Data extracted from a collection

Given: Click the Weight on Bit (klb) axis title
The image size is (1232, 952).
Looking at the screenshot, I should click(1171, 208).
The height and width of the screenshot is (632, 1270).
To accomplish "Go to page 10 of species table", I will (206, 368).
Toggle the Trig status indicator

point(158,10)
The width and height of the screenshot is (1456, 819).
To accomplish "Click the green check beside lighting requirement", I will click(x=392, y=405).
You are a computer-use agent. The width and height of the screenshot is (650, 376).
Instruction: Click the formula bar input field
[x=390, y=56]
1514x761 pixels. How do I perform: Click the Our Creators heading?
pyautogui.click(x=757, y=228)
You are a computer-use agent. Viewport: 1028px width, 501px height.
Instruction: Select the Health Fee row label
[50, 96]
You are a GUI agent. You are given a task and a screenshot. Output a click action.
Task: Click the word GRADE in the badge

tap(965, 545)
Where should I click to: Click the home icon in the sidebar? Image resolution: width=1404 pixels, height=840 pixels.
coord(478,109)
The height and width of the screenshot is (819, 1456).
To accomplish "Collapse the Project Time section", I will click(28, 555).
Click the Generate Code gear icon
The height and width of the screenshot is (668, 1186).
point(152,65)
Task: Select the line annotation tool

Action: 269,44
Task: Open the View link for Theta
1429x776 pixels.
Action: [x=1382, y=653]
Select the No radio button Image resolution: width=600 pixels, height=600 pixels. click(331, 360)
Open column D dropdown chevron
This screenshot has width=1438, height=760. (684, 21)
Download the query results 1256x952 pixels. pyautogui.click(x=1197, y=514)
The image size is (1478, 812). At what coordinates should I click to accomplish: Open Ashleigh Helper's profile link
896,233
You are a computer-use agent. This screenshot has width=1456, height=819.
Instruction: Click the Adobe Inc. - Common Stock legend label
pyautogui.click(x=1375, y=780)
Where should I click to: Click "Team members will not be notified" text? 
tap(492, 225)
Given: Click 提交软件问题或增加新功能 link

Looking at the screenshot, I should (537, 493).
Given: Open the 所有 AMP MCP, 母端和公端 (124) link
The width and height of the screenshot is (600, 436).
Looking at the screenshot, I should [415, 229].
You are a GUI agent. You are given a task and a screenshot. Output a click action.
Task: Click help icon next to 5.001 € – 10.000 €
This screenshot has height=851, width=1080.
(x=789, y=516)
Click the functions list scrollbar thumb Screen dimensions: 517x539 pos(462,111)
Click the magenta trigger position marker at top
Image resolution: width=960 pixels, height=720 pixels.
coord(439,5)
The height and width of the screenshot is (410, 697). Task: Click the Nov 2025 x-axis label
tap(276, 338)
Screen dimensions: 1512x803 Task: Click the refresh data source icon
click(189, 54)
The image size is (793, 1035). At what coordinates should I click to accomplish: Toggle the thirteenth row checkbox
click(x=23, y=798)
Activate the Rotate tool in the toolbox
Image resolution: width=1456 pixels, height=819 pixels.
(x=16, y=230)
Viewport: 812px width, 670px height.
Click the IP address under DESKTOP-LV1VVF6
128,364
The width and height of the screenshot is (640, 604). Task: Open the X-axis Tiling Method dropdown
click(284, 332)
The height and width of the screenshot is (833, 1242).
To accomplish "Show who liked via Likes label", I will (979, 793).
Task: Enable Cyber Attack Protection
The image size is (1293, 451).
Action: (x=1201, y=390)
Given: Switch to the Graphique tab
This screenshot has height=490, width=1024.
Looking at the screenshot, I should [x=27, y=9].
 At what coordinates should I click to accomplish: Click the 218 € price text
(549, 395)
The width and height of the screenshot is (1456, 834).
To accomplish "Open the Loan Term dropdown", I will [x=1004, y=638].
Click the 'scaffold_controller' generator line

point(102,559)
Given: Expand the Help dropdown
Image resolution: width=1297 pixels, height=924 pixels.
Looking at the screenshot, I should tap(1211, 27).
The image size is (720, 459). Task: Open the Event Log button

Brief
Rewrite all of the records above, replacing "computer-use agent" with "desktop assistant" wherever it appears and leaving everything else unchanged.

Solution below
Given: Click the Weight on Bit (klb) axis title
The image size is (1232, 952).
Looking at the screenshot, I should click(1171, 208).
The height and width of the screenshot is (632, 1270).
To accomplish "Go to page 10 of species table", I will (206, 368).
Toggle the Trig status indicator

point(158,10)
The width and height of the screenshot is (1456, 819).
To accomplish "Click the green check beside lighting requirement", I will click(x=392, y=405).
You are a desktop assistant. The width and height of the screenshot is (650, 376).
Instruction: Click the formula bar input field
[x=390, y=56]
1514x761 pixels. How do I perform: Click the Our Creators heading?
pyautogui.click(x=757, y=228)
You are a desktop assistant. Viewport: 1028px width, 501px height.
Instruction: Select the Health Fee row label
[50, 96]
You are a GUI agent. You are given a task and a screenshot. Output a click action.
Task: Click the word GRADE in the badge

tap(965, 545)
Where should I click to: Click the home icon in the sidebar? Image resolution: width=1404 pixels, height=840 pixels.
coord(478,109)
The height and width of the screenshot is (819, 1456).
To accomplish "Collapse the Project Time section", I will click(28, 555).
Click the Generate Code gear icon
The height and width of the screenshot is (668, 1186).
point(152,65)
Task: Select the line annotation tool

Action: 269,44
Task: Open the View link for Theta
1429x776 pixels.
Action: [x=1382, y=653]
Select the No radio button Image resolution: width=600 pixels, height=600 pixels. click(331, 360)
Open column D dropdown chevron
This screenshot has width=1438, height=760. (684, 21)
Download the query results 1256x952 pixels. pyautogui.click(x=1197, y=514)
The image size is (1478, 812). At what coordinates should I click to accomplish: Open Ashleigh Helper's profile link
896,233
You are a desktop assistant. This screenshot has width=1456, height=819.
Instruction: Click the Adobe Inc. - Common Stock legend label
pyautogui.click(x=1375, y=780)
Where should I click to: Click "Team members will not be notified" text? 
tap(492, 225)
Given: Click 提交软件问题或增加新功能 link

Looking at the screenshot, I should (537, 493).
Given: Open the 所有 AMP MCP, 母端和公端 (124) link
The width and height of the screenshot is (600, 436).
Looking at the screenshot, I should [415, 229].
You are a GUI agent. You are given a task and a screenshot. Output a click action.
Task: Click help icon next to 5.001 € – 10.000 €
This screenshot has height=851, width=1080.
(x=789, y=516)
Click the functions list scrollbar thumb Screen dimensions: 517x539 pos(462,111)
Click the magenta trigger position marker at top
Image resolution: width=960 pixels, height=720 pixels.
coord(439,5)
The height and width of the screenshot is (410, 697). Task: Click the Nov 2025 x-axis label
tap(276, 338)
Screen dimensions: 1512x803 Task: Click the refresh data source icon
click(189, 54)
The image size is (793, 1035). At what coordinates should I click to accomplish: Toggle the thirteenth row checkbox
click(x=23, y=798)
Activate the Rotate tool in the toolbox
Image resolution: width=1456 pixels, height=819 pixels.
(x=16, y=230)
Viewport: 812px width, 670px height.
Click the IP address under DESKTOP-LV1VVF6
128,364
The width and height of the screenshot is (640, 604). Task: Open the X-axis Tiling Method dropdown
click(284, 332)
The height and width of the screenshot is (833, 1242).
To accomplish "Show who liked via Likes label", I will (979, 793).
Task: Enable Cyber Attack Protection
The image size is (1293, 451).
Action: (x=1201, y=390)
Given: Switch to the Graphique tab
This screenshot has height=490, width=1024.
Looking at the screenshot, I should [x=27, y=9].
 At what coordinates should I click to accomplish: Click the 218 € price text
(549, 395)
The width and height of the screenshot is (1456, 834).
To accomplish "Open the Loan Term dropdown", I will [x=1004, y=638].
Click the 'scaffold_controller' generator line

point(102,559)
Given: Expand the Help dropdown
Image resolution: width=1297 pixels, height=924 pixels.
Looking at the screenshot, I should tap(1211, 27).
The image size is (720, 459). Task: Open the Event Log button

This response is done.